Advent police... really?

I want to wade into a topic that could be controversial in some of the circles I run in, but really shouldn’t be. It’s one of those issues that people who spend time in church sometimes argue about, and for the most part, it is not important. (That alone is a controversial thing to say.) The topic is Advent vs. Christmas.

Last month, as Advent approached, I lightheartedly said to a couple of friends, “I don’t like Advent. Advent is played.” Neither of the things I said in that sentence is true. I like Advent just fine, and it is not at all played. What I was really saying (without just saying it) is that I don’t like the “Advent police.”

The whole idea of “Advent police” flows from the concern some people have that Advent doesn’t get nearly enough attention. Advent is a chance to get quiet, get serious, and deeply contemplate what the dawning of God’s righteousness and justice might be like. It’s a chance to recognize that approaching dawn in our own time and place. It honors our grief that that dawn is still not here. The “Advent police” are set firmly against the commercialized festivities of December in dominant U.S. culture. Their concern is valid. Advent is healthy, and offers something to people that they desperately need.

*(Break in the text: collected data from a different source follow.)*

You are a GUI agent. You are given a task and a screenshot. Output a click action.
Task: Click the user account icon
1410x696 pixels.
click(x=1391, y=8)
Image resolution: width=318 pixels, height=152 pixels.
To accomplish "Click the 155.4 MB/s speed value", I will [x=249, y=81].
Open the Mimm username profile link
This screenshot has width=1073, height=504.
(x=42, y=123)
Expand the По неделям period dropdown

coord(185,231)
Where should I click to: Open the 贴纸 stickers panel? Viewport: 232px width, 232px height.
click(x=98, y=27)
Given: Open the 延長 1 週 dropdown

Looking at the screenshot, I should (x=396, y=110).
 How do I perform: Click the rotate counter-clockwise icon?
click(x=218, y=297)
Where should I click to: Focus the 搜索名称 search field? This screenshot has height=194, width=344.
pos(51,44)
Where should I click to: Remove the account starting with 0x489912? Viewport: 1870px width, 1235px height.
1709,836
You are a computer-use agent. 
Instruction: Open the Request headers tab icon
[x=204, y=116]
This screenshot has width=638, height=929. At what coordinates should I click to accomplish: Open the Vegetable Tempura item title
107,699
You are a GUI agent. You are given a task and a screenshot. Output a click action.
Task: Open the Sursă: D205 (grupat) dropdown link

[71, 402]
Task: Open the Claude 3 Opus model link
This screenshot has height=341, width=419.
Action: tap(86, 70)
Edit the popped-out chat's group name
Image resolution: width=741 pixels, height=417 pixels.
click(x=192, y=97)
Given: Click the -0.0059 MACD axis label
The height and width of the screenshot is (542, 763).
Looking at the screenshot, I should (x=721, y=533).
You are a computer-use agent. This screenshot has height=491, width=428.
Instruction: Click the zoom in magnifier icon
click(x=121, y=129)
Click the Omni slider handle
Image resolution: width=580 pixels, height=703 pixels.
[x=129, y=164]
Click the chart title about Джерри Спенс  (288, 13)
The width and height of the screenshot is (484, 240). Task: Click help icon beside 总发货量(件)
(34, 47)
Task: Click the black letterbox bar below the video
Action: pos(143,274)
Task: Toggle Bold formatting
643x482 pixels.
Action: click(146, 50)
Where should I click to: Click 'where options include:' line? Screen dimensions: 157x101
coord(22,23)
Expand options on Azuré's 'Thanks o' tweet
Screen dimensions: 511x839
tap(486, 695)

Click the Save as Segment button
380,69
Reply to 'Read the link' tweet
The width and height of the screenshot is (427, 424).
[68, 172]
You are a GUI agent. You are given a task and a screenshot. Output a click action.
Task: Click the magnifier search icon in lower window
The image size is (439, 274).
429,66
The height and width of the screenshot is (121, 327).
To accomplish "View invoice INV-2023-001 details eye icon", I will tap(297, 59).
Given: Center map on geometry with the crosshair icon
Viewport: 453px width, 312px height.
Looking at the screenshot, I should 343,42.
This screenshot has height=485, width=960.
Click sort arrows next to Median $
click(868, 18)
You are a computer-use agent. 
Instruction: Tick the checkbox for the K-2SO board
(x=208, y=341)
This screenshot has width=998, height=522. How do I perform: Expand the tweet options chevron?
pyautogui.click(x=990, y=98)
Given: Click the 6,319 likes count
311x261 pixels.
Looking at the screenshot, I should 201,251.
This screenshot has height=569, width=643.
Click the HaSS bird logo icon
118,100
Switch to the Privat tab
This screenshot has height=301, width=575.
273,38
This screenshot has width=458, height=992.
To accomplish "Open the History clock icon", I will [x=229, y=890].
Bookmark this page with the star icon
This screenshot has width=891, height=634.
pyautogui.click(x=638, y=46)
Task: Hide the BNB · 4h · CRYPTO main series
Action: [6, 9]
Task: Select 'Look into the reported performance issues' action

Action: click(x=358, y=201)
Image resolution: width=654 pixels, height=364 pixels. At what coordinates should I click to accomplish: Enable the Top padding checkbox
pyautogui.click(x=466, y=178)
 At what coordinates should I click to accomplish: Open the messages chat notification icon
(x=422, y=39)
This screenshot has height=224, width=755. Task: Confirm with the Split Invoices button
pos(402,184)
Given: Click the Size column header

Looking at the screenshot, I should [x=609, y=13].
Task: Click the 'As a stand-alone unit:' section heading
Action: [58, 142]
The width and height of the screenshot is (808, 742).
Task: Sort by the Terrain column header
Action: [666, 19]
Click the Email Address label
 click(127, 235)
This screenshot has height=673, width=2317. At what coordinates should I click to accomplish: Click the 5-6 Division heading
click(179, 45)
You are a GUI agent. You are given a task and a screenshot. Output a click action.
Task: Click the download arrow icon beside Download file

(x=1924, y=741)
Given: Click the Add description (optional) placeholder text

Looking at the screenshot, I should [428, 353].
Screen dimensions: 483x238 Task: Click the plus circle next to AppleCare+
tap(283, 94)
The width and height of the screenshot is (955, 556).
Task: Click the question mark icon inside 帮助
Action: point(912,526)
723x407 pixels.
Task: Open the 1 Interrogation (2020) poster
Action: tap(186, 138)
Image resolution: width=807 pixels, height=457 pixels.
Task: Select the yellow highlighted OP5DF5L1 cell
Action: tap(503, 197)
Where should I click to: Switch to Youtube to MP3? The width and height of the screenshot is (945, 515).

But the passion of the “Advent police,” I think, is misplaced. Don’t play Christmas music, they say. Don’t hang lights. Wait until the twelve days of Christmas. Only blue colors, or purple. (There’s a sub-argument about blue vs. purple, too.) Some people have intense feelings about these things. But here are my reasons why I think we should all relax:

  1. Many of us have been waiting and watching for the dawning of righteousness and justice for a long, long time now. People wait in hospital waiting rooms. They wait in ICE detention centers. They wait in assisted-living facilities. They wait in churches and schools and cancer clinics. They wait during their graveyard shifts, and in neonatal units. They wait for the veterinarian to come back and tell them what’s wrong. They wait for advocates to help them with their case. They wait for their children to come home, even when they know their children are gone forever. Now, I know: Advent is a good season for all of these people! Advent is in many ways the ideal season for the church to celebrate, because it joins us all with our neighbors who are waiting and watching, waiting and watching, waiting and watching. But… paradoxically, I think that might be one reason why people don’t wait for the end of Advent to turn on the lights and sing the songs. They’ve already been waiting for so, so long. Would humming a little carol really hurt?

  2. Some of us keep Advent, but not rigidly so. I fall into this group. I love Christmas lights and unapologetically hang them as soon as the sun abandons us in the late afternoon, around December 1. I love the smell of evergreens in the house. And I love secular Christmas songs, the sadder and more melodramatic, the better. (What’s better than Judy Garland singing “Have Yourself a Merry Little Christmas”?) I like Christmas cookies and Christmas movies. I like feeling festive in December. That said, I do keep Advent. There are certain Christmas songs I will not play or sing before sundown on December 24. My favorite, “It Came Upon the Midnight Clear,” tops the list. (See? I like sad sacred music too. I deeply appreciate the melancholic, serious tone of Advent.) And I wait on the cheery red ribbons. (Deep red or maroon? Sure!)

  3. How another person celebrates the holidays (or not) in December doesn’t matter. If Advent works for you, great! It works for me, too, though I know point 2 above makes me an Advent outlaw. For me, the urge to be an Advent enforcer edges uncomfortably close to the “War on Christmas” people, who bizarrely think that Christmas, and by extension, Christianity, is under fire in dominant U.S. culture. (Huh?!) Scrooge was wrong about many things, but he got one thing right: “Keep Christmas in your own way,” he said to his nephew, “and let me keep it in mine.” That’s fair.

  4. Finally, I think Advent is a good time to reflect on what one should really be passionate about, which brings us full circle to the “dawning of righteousness and justice” stuff above. The lights in my window don’t blind me to the deeper stuff. They actually help. They are a sign of the “now, but also not yet” nature of God’s dawning. They shine in the darkness, and the darkness cannot overcome them…. but that darkness is deep. I might be blasting the Ella Fitzgerald and Louis Armstrong Christmas album, but that won’t mean I’ll forget about the darkness, or the people who walk more deeply in it than I ever have.

So, happy Advent! Or… happy holidays. I’m sure however I greet you, you’ll do what you need to do this month to welcome the dawning of light in these dark times.